A typical pulse sequence for diffusion imaging is the Stejskal-Tanner diffusion sequence, as depicted in FIG. 1. However, when this kind of pulse sequence is used for diffusion-weighted imaging of the liver and heart, signal losses occur which are attributable to the motion of the heart. These signal losses increase with the diffusion weighting and hence result in an overestimation of the apparent diffusion coefficient (ADC). This is a problem when the ADC value is used as a discriminator between benign and malignant lesions.
One possibility for significantly reducing artifacts due to the motion of the heart (and other macroscopic movements), consists in replacing the standard-Stejskal-Tanner diffusion sequence with unipolar gradients by a sequence with velocity-compensated bipolar gradients, as shown in FIG. 2. The main disadvantage of this velocity-compensated sequence is that the bipolar gradients in this sequence have significantly less diffusion sensitivity than the Stejskal-Tanner sequence. Therefore, to achieve the desired diffusion sensitivity, the gradient duration must be extended by at least a factor of 1.6. This results in a prolongation of the echo time of the sequence and hence, due to the inherent T2 decay of the tissue, to a deterioration of the signal/noise ratio (SNR), which can only be compensated by a significantly longer measuring time.
A description of the velocity-compensated diffusion sequence in the prior art and its insensitivity to macroscopic motion can be found in a conference paper given by C. Thomsen, P. Ring and O. Henriksen with the title “In vivo measurement of water self-diffusion by magnetic resonance imaging”, published in “Proceedings of the Seventh Scientific Meeting, Society of Magnetic Resonance in Medicine,” page 890, San Francisco, Calif. (1988).
This sequence was later used in numerous publications in order to reduce artifacts caused by macroscopic motion. A current publication in which the sequence is used in diffusion-weighted imaging of the liver in order to reduce artifacts caused by heart motion, is an article by Masanori Ozaki et al.: “Motion Artifact Reduction of diffusion-Weighted MRI of the Liver: Use of Velocity-Compensated diffusion Gradients Combined With Tetrahedral Gradients”, which appeared the JOURNAL OF MAGNETIC RESONANCE IMAGING, Volume 37, pages 172-178 (2013), DOI 10.1002/jmri.23796. The authors also discuss the aforementioned problem that, compared to a Stejskal-Tanner sequence, for a desired b-value, this sequence requires gradient switching extended by a factor of 1.6 and hence, as a result of the extended echo time, the SNR of the images is reduced. The authors address this by using a direction-independent diffusion preparation with which gradients are switched on all three axes simultaneously.
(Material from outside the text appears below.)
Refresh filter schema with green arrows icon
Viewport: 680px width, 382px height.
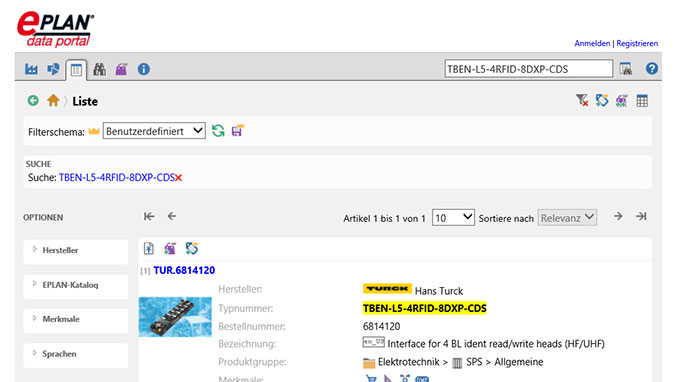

Hence, this achieves reduced TE (and hence improved SNR) compared to a direction-independent preparation sequence with which gradients are only switched on one axis.
Here, reference is made to the fact that stimulated echo preparation (STEAM—from “stimulated echo acquisition mode”), which can achieve a desired diffusion-sensitization with a particularly short echo time, is not velocity-compensated and is hence sensitive to macroscopic motion. Reference is further made to the fact that times of different lengths for diffusion sensitization before and after the RF refocusing pulse are not the exception, but the rule. Symmetrization of the two times (for example due to the non-acquisition of the earlier lines of an EPI readout train) can entail significant problems up to complete signal loss if the echo is shifted in the k-space due to macroscopic motion during diffusion sensitization in the non-acquired range.